## Work task
Every line from the one bearing "Copy the device SN number" through the last line of the records below is to be output exactly, and no other line; leave out the pictures.

## Entries shown
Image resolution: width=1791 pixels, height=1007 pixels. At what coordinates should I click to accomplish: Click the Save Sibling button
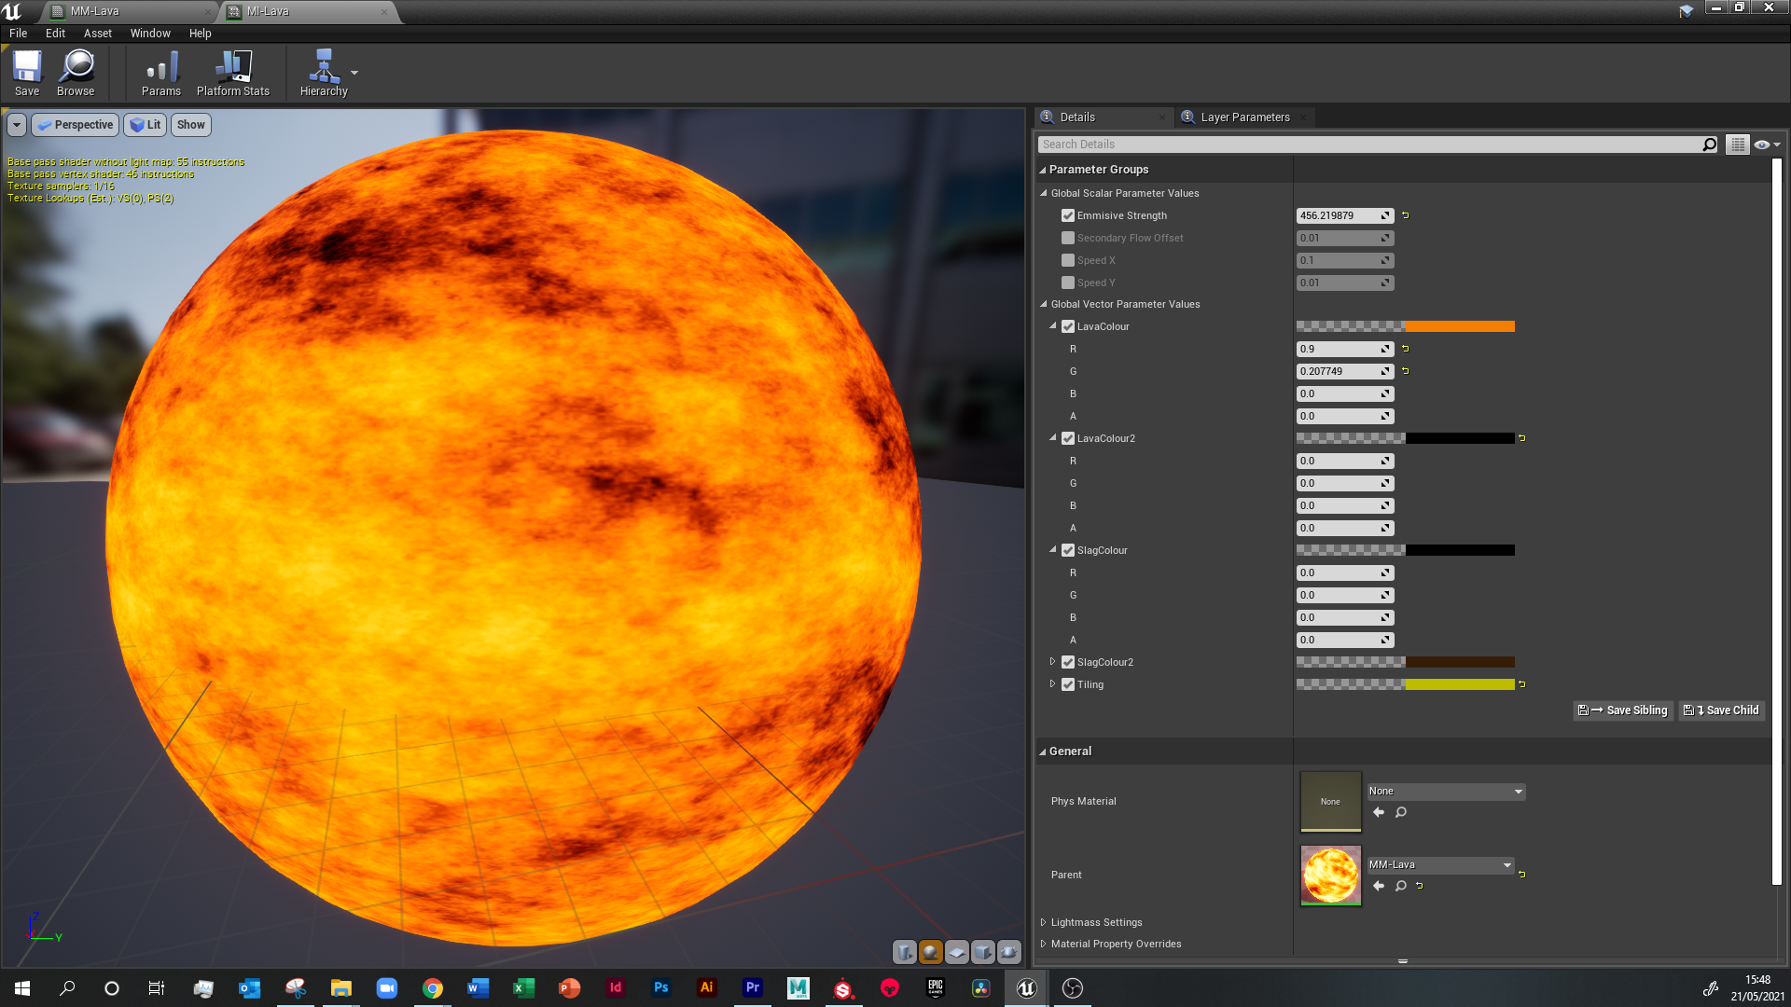pos(1623,710)
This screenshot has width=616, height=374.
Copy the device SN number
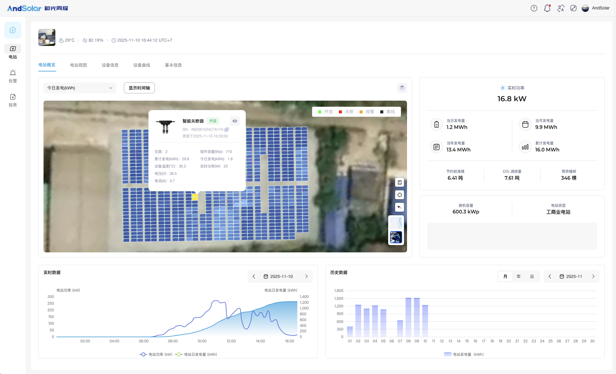(227, 130)
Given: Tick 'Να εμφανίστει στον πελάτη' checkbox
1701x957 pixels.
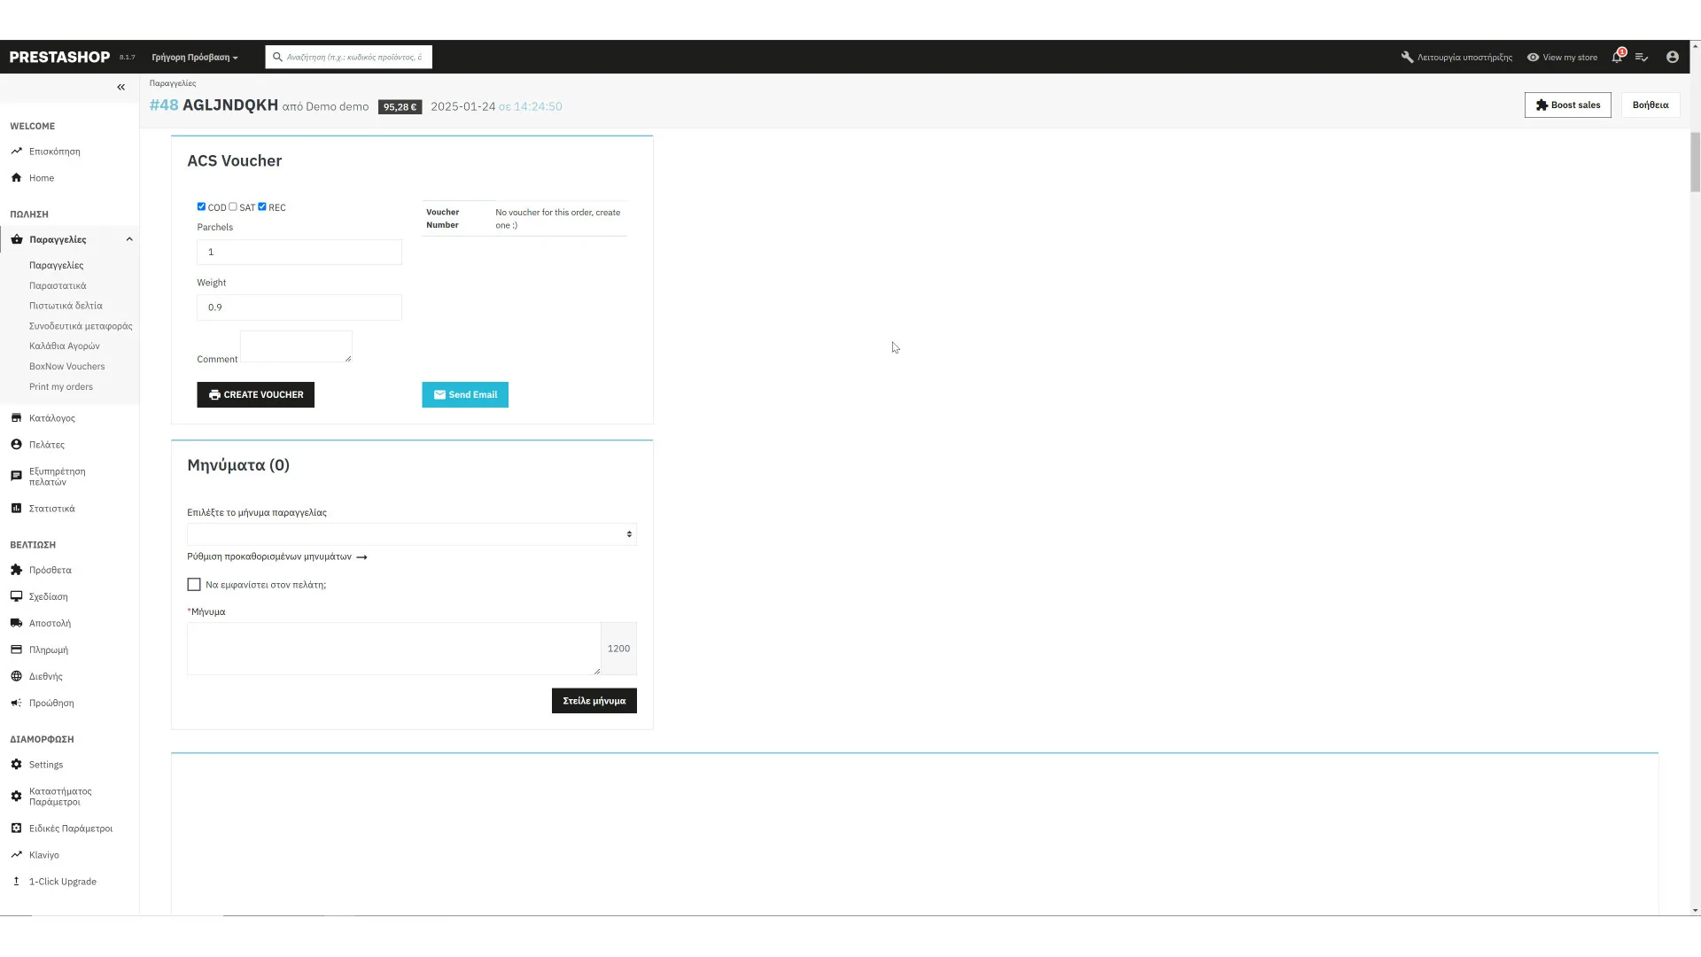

## Completed exercise
Copy the device SN number
(227, 130)
Given: Tick 'Να εμφανίστει στον πελάτη' checkbox
1701x957 pixels.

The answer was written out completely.